Non sembra esserci via d'uscita neanche per i protagonisti del cinese Shanghai Dreams di Wang Xiaoshuai, che a Cannes ha vinto il Premio Speciale della Giuria. Due scarpette rosse, con il tacco. E anche piuttosto di cattivo gusto, come quelle di Non ti muovere. Ma per una ragazza della Cina nel 1983 sono molto importanti. Come per l'Italia di Non ti muovere rappresentano una vita migliore, il desiderio di sentirsi più affascinante, di staccarsi dal pattume circostante, il simbolo di un amore. Ma rosse non sono solo le scarpe: c'è anche la bandiera rossa della Cina comunista, dopo la morte di Mao, che ha mandato alcuni operai da Shanghai verso una zona depressa da colonizzare. I protagonisti vivono una realtà opprimente: così anche le scarpette rosse fanno subito una brutta fine, gettate via da un padre troppo protettivo nei confronti della figlia. Shanghai Dreams è una storia che potrebbe essere ambientata nel nostro Sud di qualche anno fa. I drammi familiari e amorosi di due ragazze si susseguono così nell'arco di due ore, probabilmente troppe, e probabilmente con troppa ripetitività. E soprattutto senza un'idea portante che giustifichi un certo interesse nel continuare a seguire il racconto. Che si dipana piuttosto incerto tra dramma e commedia (con dei momenti di ilarità suscitati da un Tony Manero dagli occhi a mandorla): nell'ultima mezz'ora capiremo che sarà dramma. Perché in un posto simile anche l'amore è un fiore destinato a non sbocciare, o a essere reciso, e diventare violenza. Il finale risolleva un film che, oltre ai difetti già accennati di ritmo e sceneggiatura, forse lascia la Storia con la S maiuscola troppo ai margini, integrandola poco con le vicende private. La Cina sembra divisa tra due tipi di produzioni: il film storico di denuncia e quello spettacolare. In pratica la differenza che passa tra lo Zhang Yimou di Lanterne Rosse e quello di Hero. Questo film appartiene al primo tipo, anche se potrebbe essere definito un film di "modernariato", visto che rivisita il passato recente invece che quello lontano.

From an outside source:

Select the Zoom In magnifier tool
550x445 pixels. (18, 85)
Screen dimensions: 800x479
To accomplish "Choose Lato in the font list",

Cupo e pessimista, ma soprattutto inutilmente provocatorio, anche Batalla en el cielo del messicano Carlos Reygadas, film scandalo annunciato della rassegna. E allora diciamo subito perché dovrebbe fare scandalo: il film si apre e si chiude con una fellatio, mostrata nei minimi particolari e da varie inquadrature, mostra delle scene di sesso tra anziani e obesi, e tra un anziano e una ragazza giovane e bella (la bella Anapola Mushkadiz, una presenza intrigante di cui sentiremo parlare). La storia ha a che fare con coscienza e senso di colpa, delitto e castigo: sappiamo che un anziano e stanco autista ha rapito un bambino che poi è morto (ma non vediamo nulla di tutto ciò). In preda ai sensi di colpa, si confida con la figlia del suo capo, giovane prostituta, che è anche la sua amante, e che finirà per uccidere, prima di suicidarsi. Il Messico negli ultimi anni ci aveva regalato un cineasta straordinario come Iñarritu. Lo stile di Reygadas è agli antipodi: macchina da presa ferma, lente carrellate orizzontali o verticali, con lo sguardo che indugia sugli attributi dei protagonisti, o su particolari insignificanti. Le nudità per nulla attraenti (è un eufemismo) dei protagonisti non sembrano mostrate per ispirare compassione, perché li spettacolarizzano facendoli diventare dei fenomeni da baraccone. Il sesso tanto ostentato non sembra inoltre essere collegato in alcun modo alla storia, e sembra essere solo un modo per scandalizzare, a maggior ragione se accostato a immagini sacre. Avrebbe potuto essere un film sulla lotta di classe (che è solo accennata), sul desiderio senile, ma finisce per diventare una pretenziosa via crucis sessual-esistenziale. Sia detto, il film è una via crucis anche per lo spettatore.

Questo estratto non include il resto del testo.